Wirtschaft

Rheinmetall setzt auf Kamikaze-Drohnen im Killer-Schwarm

Vom Autozulieferer zur Drohnen-Schmiede: Rheinmetall zeigt, was künftig in Neuss gebaut wird – und warum das brisant ist.

16.06.2026, 03:30 Uhr

Rheinmetall treibt Pläne für Kamikaze-Drohnen voran

Rheinmetall hat auf der Pariser Rüstungsmesse Eurosatory einen mobilen Startcontainer für Kamikaze-Drohnen vorgestellt. In dem System können 18 Flugkörper untergebracht werden, die senkrecht in die Luft geschossen werden. Laut dem Unternehmen sind auch mehrere gleichzeitige Starts möglich, also ein Einsatz in Salven.

Die Drohnen werden nicht vor Ort von einer Besatzung bedient, sondern aus der Distanz gesteuert. Zusätzlich kommt Künstliche Intelligenz zum Einsatz. Nach Firmenangaben können die Flugkörper bis zu 70 Minuten in der Luft bleiben und Ziele in bis zu 100 Kilometern Entfernung erreichen. Sie greifen ein Ziel entweder unter menschlicher Führung oder weitgehend eigenständig an und zerstören sich beim Einschlag. Rheinmetall betont, dass ein Mensch stets in die Entscheidung eingebunden bleibt.

Wird innerhalb der vorgesehenen Einsatzzeit kein Ziel gefunden, sollen die Drohnen kontrolliert in unbewohntem Gebiet zu Boden gebracht werden, um Schäden möglichst gering zu halten. Die Sprengladung an Bord wiegt einschließlich Zünder vier Kilogramm. Eine Landung ist nicht vorgesehen, da die Drohnen weder ein Fahrwerk besitzen noch nach dem Start entschärft werden können. Produziert werden sollen sowohl die Drohnen des Typs FV-014 als auch voraussichtlich die Container in Neuss.
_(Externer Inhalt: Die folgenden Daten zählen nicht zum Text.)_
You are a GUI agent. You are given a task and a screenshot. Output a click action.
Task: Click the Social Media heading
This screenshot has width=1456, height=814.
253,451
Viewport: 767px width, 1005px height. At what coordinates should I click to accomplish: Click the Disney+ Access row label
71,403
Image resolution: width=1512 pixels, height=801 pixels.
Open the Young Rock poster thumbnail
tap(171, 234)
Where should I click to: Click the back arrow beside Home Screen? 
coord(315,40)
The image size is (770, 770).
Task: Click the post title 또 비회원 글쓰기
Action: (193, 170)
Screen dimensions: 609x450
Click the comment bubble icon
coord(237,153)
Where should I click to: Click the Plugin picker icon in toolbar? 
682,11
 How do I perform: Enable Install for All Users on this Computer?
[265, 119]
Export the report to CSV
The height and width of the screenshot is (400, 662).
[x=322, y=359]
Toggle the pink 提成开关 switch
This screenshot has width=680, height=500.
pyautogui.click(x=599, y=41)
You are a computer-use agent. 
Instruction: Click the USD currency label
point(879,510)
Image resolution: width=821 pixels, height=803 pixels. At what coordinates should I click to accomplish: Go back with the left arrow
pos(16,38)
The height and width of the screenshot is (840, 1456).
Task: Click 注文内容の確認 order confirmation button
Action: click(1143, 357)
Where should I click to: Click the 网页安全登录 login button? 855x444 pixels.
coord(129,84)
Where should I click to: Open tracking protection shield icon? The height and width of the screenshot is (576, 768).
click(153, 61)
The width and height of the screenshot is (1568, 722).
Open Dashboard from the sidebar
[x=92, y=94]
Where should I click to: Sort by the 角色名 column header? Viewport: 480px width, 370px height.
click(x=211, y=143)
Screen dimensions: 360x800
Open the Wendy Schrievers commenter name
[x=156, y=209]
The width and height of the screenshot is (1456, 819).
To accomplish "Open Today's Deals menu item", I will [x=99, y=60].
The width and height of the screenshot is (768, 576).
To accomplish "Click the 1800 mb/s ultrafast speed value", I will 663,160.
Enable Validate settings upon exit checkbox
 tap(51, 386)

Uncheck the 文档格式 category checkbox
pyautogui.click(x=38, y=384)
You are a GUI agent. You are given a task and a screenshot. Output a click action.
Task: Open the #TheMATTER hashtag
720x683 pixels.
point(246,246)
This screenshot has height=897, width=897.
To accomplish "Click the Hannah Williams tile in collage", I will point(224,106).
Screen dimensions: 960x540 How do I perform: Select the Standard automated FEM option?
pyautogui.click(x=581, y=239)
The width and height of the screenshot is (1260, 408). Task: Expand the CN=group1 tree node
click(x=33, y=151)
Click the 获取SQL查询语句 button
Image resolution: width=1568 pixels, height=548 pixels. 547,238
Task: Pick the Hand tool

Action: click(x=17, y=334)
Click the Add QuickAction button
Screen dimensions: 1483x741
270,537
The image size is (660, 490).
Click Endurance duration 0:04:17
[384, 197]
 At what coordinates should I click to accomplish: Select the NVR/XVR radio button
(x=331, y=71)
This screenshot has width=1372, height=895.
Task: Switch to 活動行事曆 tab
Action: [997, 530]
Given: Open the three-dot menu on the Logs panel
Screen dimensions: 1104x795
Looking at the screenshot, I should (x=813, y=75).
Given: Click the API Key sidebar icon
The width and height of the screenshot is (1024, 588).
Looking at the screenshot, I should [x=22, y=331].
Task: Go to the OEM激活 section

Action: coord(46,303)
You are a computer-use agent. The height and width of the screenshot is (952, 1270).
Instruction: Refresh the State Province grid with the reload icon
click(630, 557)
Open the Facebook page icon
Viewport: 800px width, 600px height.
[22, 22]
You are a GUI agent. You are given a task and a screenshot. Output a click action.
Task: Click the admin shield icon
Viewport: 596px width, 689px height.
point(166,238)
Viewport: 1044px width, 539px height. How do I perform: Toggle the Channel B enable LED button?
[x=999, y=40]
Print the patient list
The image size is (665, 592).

Der Fertigungsbeginn der sogenannten Loitering Munition ist für das dritte Quartal geplant.

Fertigung in umgebautem Werk in Neuss

In Neuss nutzte Rheinmetall bislang einen Standort aus dem Autozuliefergeschäft, das jedoch abgegeben wird. Das Werk wird daher umfassend umgerüstet. Künftig sollen dort neben Drohnen auch Weltraum-Satelliten und Gefechtstürme für Flugabwehrpanzer entstehen. Während an dem Standort früher noch mehr als 1000 Menschen beschäftigt waren, arbeiten dort inzwischen nur noch einige Hundert.

Rüstungsmesse Eurosatory: Kamikaze-Drohe von Rheinmetall
Nimmt man die weiße Fronthaube ab, so kommt ein dunkles Plastikbehältnis zum Vorschein: Darin ist der Sprengstoff. Quelle: Wolf von Dewitz/dpa

Vorgestellt wurde auf der Messe der sogenannte Containerized Missile Launcher (CML) von Timo Haas, dem Leiter des Rheinmetall-Bereichs für digitale Systeme. Nach seinen Angaben kann der Container nicht nur mit eigenen Flugkörpern bestückt werden, sondern auch mit Systemen anderer Hersteller.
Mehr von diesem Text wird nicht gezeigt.